**What this task involves**
Could you output the complete listing given below exactly?
=== Section Start ===
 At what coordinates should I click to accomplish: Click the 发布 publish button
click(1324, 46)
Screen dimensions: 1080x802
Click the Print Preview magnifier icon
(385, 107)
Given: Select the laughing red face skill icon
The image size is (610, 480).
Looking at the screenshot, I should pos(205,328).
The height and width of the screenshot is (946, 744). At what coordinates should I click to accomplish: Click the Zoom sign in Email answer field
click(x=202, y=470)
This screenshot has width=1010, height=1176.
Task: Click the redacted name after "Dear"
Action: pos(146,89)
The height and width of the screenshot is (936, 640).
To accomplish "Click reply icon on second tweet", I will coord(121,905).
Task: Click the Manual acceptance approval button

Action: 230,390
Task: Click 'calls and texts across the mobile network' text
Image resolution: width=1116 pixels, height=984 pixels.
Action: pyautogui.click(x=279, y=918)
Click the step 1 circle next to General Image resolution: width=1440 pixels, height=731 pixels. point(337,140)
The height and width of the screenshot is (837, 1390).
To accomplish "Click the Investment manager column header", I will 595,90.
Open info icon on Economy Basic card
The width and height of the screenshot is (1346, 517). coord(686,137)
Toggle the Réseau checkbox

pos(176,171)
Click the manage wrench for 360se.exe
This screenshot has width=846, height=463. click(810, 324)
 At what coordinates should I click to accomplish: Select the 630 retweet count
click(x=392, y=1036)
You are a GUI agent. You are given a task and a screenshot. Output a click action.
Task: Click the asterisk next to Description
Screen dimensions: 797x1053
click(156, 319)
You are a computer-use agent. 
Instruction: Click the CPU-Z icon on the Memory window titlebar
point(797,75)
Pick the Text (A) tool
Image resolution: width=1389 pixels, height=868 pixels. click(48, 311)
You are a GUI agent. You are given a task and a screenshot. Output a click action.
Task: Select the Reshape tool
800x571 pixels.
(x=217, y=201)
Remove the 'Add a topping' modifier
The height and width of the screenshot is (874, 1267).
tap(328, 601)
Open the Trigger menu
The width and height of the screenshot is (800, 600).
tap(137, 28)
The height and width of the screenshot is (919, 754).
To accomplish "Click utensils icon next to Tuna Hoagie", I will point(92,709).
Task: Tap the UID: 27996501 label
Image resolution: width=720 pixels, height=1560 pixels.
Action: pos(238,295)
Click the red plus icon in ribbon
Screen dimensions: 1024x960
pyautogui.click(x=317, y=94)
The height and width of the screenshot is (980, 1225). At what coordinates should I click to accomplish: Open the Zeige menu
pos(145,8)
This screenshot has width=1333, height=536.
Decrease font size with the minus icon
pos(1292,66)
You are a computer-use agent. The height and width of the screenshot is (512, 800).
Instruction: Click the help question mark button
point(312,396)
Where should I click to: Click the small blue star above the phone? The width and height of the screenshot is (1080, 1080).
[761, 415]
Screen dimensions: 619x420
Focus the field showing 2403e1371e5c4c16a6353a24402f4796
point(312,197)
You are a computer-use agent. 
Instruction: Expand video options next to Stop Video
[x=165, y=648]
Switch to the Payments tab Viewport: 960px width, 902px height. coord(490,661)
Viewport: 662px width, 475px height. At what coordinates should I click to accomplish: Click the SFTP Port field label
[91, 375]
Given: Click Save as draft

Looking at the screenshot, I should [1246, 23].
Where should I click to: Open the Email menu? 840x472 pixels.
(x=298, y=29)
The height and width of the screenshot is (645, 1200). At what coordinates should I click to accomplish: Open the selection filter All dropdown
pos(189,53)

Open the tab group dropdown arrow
=== Section End ===
**Problem solution**
 At what coordinates should I click to accomplish: Click the 发布 publish button
click(1324, 46)
Screen dimensions: 1080x802
Click the Print Preview magnifier icon
(385, 107)
Given: Select the laughing red face skill icon
The image size is (610, 480).
Looking at the screenshot, I should pos(205,328).
The height and width of the screenshot is (946, 744). At what coordinates should I click to accomplish: Click the Zoom sign in Email answer field
click(x=202, y=470)
This screenshot has width=1010, height=1176.
Task: Click the redacted name after "Dear"
Action: pos(146,89)
The height and width of the screenshot is (936, 640).
To accomplish "Click reply icon on second tweet", I will coord(121,905).
Task: Click the Manual acceptance approval button

Action: 230,390
Task: Click 'calls and texts across the mobile network' text
Image resolution: width=1116 pixels, height=984 pixels.
Action: pyautogui.click(x=279, y=918)
Click the step 1 circle next to General Image resolution: width=1440 pixels, height=731 pixels. point(337,140)
The height and width of the screenshot is (837, 1390).
To accomplish "Click the Investment manager column header", I will 595,90.
Open info icon on Economy Basic card
The width and height of the screenshot is (1346, 517). coord(686,137)
Toggle the Réseau checkbox

pos(176,171)
Click the manage wrench for 360se.exe
This screenshot has width=846, height=463. click(810, 324)
 At what coordinates should I click to accomplish: Select the 630 retweet count
click(x=392, y=1036)
You are a GUI agent. You are given a task and a screenshot. Output a click action.
Task: Click the asterisk next to Description
Screen dimensions: 797x1053
click(156, 319)
You are a computer-use agent. 
Instruction: Click the CPU-Z icon on the Memory window titlebar
point(797,75)
Pick the Text (A) tool
Image resolution: width=1389 pixels, height=868 pixels. click(48, 311)
You are a GUI agent. You are given a task and a screenshot. Output a click action.
Task: Select the Reshape tool
800x571 pixels.
(x=217, y=201)
Remove the 'Add a topping' modifier
The height and width of the screenshot is (874, 1267).
tap(328, 601)
Open the Trigger menu
The width and height of the screenshot is (800, 600).
tap(137, 28)
The height and width of the screenshot is (919, 754).
To accomplish "Click utensils icon next to Tuna Hoagie", I will point(92,709).
Task: Tap the UID: 27996501 label
Image resolution: width=720 pixels, height=1560 pixels.
Action: pos(238,295)
Click the red plus icon in ribbon
Screen dimensions: 1024x960
pyautogui.click(x=317, y=94)
The height and width of the screenshot is (980, 1225). At what coordinates should I click to accomplish: Open the Zeige menu
pos(145,8)
This screenshot has width=1333, height=536.
Decrease font size with the minus icon
pos(1292,66)
You are a computer-use agent. The height and width of the screenshot is (512, 800).
Instruction: Click the help question mark button
point(312,396)
Where should I click to: Click the small blue star above the phone? The width and height of the screenshot is (1080, 1080).
[761, 415]
Screen dimensions: 619x420
Focus the field showing 2403e1371e5c4c16a6353a24402f4796
point(312,197)
You are a computer-use agent. 
Instruction: Expand video options next to Stop Video
[x=165, y=648]
Switch to the Payments tab Viewport: 960px width, 902px height. coord(490,661)
Viewport: 662px width, 475px height. At what coordinates should I click to accomplish: Click the SFTP Port field label
[91, 375]
Given: Click Save as draft

Looking at the screenshot, I should [1246, 23].
Where should I click to: Open the Email menu? 840x472 pixels.
(x=298, y=29)
The height and width of the screenshot is (645, 1200). At what coordinates should I click to accomplish: Open the selection filter All dropdown
pos(189,53)

Open the tab group dropdown arrow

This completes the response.